Dataset entries
>>>>

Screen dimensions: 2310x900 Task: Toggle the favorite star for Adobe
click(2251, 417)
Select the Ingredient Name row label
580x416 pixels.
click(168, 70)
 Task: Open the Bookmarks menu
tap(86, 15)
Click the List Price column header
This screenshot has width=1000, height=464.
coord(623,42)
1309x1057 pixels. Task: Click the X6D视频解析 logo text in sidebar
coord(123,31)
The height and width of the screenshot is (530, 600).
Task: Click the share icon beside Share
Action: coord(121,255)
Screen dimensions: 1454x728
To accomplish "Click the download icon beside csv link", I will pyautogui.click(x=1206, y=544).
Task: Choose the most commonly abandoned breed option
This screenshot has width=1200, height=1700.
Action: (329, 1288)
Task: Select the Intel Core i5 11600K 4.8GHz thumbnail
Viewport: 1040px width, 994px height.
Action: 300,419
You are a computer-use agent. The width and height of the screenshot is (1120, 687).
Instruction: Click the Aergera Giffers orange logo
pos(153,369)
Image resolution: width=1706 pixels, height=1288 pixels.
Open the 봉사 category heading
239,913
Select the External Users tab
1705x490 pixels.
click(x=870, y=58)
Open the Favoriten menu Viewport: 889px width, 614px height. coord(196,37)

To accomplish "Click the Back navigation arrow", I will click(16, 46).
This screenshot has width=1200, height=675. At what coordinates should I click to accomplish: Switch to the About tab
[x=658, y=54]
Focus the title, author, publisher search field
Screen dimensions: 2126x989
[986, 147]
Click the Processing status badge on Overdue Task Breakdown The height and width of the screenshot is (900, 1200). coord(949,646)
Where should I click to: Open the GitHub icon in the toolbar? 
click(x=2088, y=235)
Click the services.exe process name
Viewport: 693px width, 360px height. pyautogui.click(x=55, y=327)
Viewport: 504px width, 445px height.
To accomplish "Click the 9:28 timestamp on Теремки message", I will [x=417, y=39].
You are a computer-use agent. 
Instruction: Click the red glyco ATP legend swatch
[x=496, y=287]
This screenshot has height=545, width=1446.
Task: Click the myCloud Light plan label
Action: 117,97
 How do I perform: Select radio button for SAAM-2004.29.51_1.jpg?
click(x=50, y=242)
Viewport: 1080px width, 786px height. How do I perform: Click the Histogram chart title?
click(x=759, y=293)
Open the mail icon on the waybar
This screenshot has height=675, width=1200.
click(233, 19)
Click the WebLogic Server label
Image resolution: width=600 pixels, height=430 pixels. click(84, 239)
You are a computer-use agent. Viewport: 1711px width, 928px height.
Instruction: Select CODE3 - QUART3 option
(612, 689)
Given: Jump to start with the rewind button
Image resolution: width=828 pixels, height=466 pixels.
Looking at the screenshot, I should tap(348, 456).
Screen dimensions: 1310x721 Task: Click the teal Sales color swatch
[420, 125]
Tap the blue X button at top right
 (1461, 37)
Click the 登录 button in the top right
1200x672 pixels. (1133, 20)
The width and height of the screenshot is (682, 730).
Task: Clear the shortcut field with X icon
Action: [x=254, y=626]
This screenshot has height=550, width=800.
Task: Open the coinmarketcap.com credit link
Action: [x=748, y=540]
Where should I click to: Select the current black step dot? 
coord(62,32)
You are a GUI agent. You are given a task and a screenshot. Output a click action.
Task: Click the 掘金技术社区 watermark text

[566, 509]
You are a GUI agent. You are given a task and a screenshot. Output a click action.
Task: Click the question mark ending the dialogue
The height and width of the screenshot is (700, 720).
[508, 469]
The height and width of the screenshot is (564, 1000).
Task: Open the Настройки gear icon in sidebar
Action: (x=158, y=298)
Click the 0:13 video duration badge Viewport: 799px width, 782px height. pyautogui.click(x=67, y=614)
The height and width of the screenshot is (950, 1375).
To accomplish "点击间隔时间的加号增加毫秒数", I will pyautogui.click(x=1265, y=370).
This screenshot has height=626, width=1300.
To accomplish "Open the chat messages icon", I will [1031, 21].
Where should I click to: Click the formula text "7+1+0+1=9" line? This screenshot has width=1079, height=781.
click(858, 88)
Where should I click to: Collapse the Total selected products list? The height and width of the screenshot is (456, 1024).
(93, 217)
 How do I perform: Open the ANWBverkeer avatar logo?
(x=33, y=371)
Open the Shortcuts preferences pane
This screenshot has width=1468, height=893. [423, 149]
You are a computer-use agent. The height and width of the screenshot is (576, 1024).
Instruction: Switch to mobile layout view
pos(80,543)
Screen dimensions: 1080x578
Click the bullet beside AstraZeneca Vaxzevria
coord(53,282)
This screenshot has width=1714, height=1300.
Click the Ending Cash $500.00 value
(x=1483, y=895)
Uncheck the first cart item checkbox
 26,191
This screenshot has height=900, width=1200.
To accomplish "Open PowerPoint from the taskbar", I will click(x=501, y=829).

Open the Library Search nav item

<<<<

If a line in the entries above has the word "badge", copy it.

__Finished exercise__
Click the Processing status badge on Overdue Task Breakdown The height and width of the screenshot is (900, 1200). coord(949,646)
Click the 0:13 video duration badge Viewport: 799px width, 782px height. pyautogui.click(x=67, y=614)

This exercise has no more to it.